- [Problem to solve]: Pick out every line of the items below that contains the word "agent", and copy each one in full.

- [Given records]:
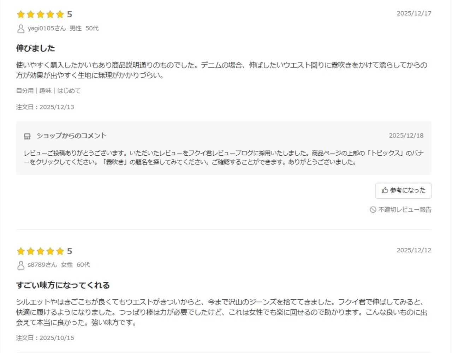Click the user avatar icon beside s8789さん
Viewport: 452px width, 353px height.
coord(21,265)
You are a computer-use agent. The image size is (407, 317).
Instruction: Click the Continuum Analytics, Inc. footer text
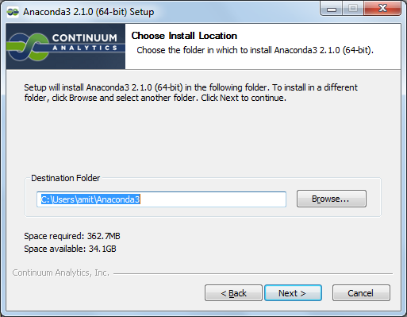[x=61, y=273]
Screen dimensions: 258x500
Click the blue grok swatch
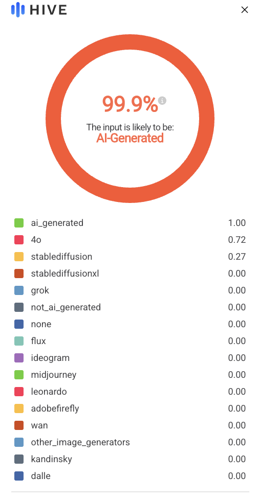[19, 290]
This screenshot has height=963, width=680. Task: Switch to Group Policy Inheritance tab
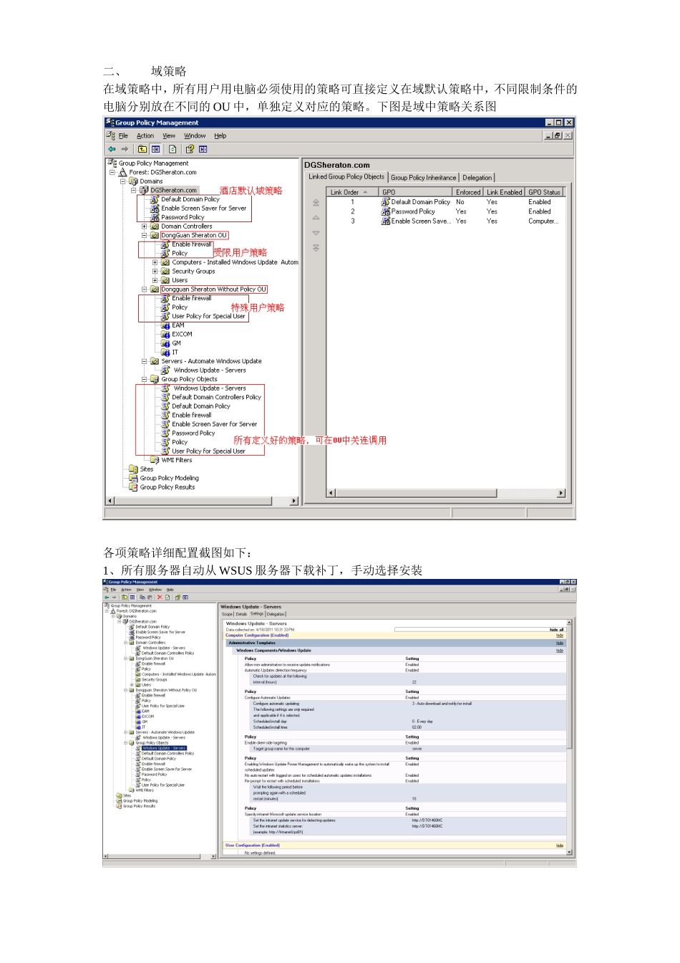(x=423, y=177)
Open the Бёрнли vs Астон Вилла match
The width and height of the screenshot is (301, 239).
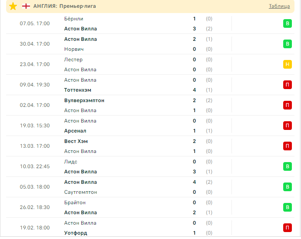click(x=130, y=23)
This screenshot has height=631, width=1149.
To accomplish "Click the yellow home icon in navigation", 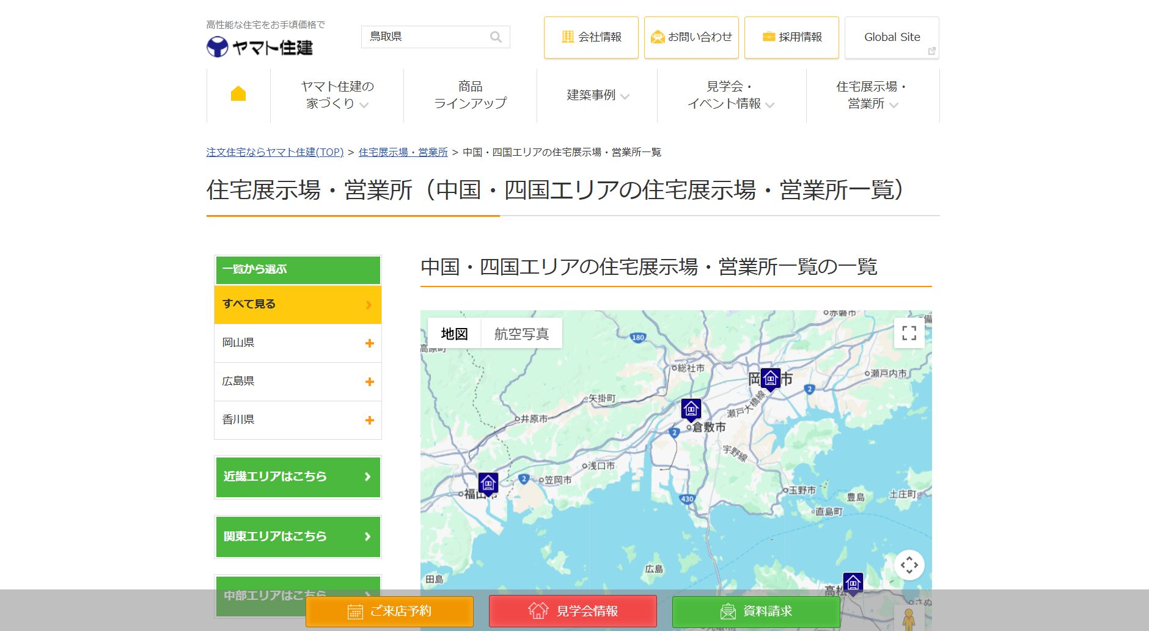I will [x=238, y=94].
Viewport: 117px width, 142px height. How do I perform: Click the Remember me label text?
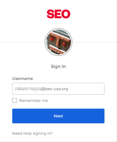coord(34,101)
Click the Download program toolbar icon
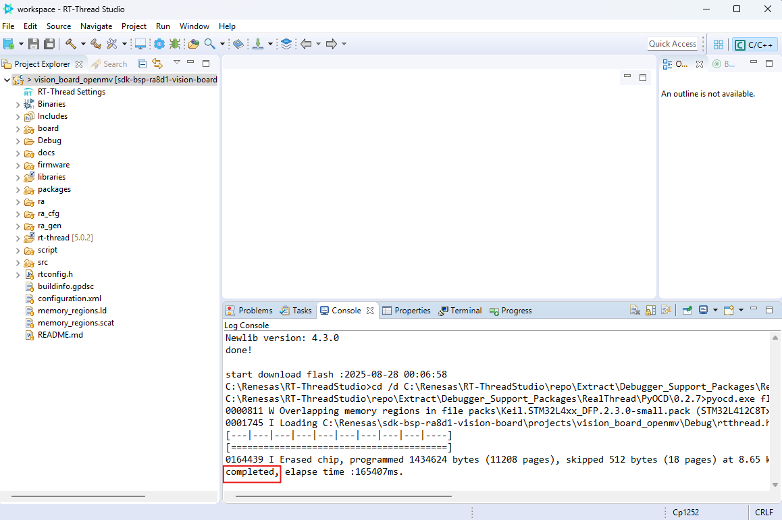782x520 pixels. pos(257,44)
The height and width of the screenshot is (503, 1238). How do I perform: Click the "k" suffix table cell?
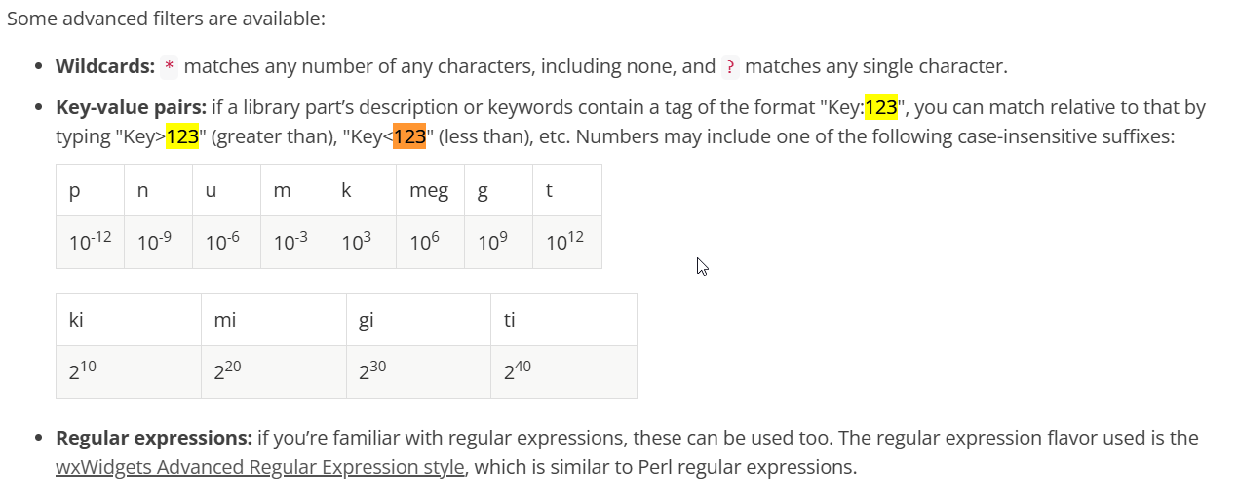pos(362,191)
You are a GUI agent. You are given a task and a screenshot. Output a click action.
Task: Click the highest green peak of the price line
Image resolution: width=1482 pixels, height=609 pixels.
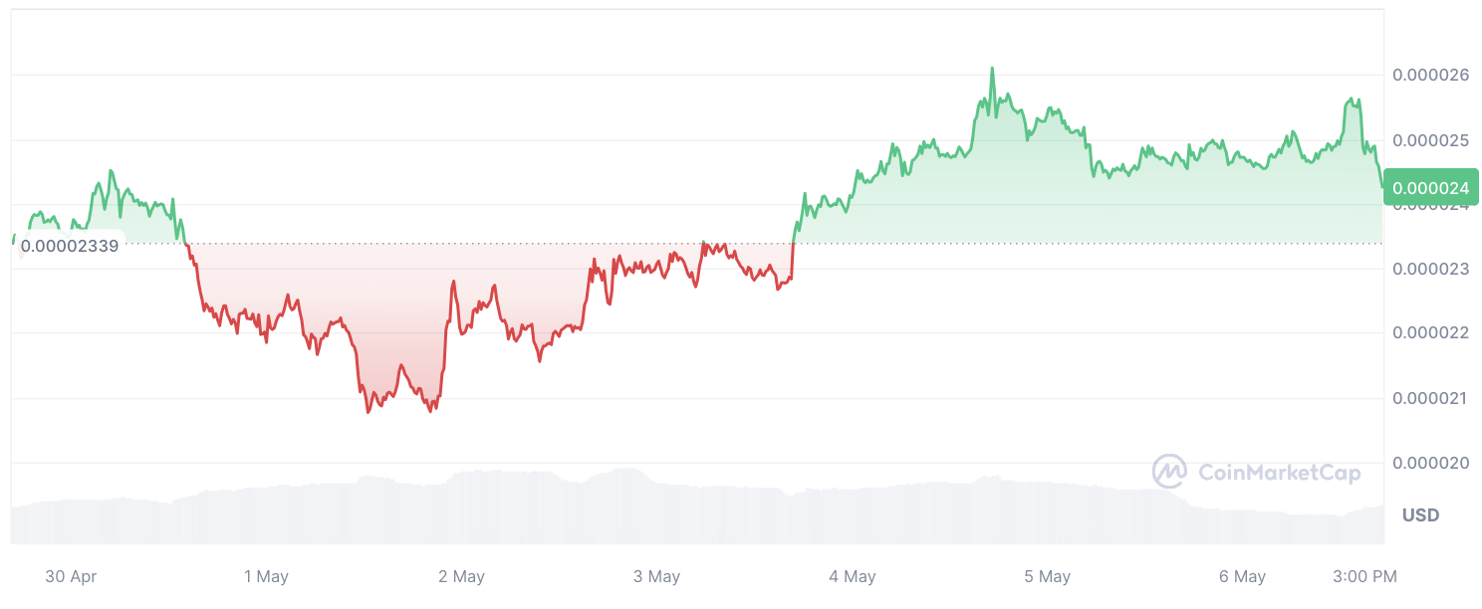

- [Task response]:
You are a computer-use agent. The image size is (407, 317).
You are a GUI agent. You are given a task and a screenshot. Output a click action.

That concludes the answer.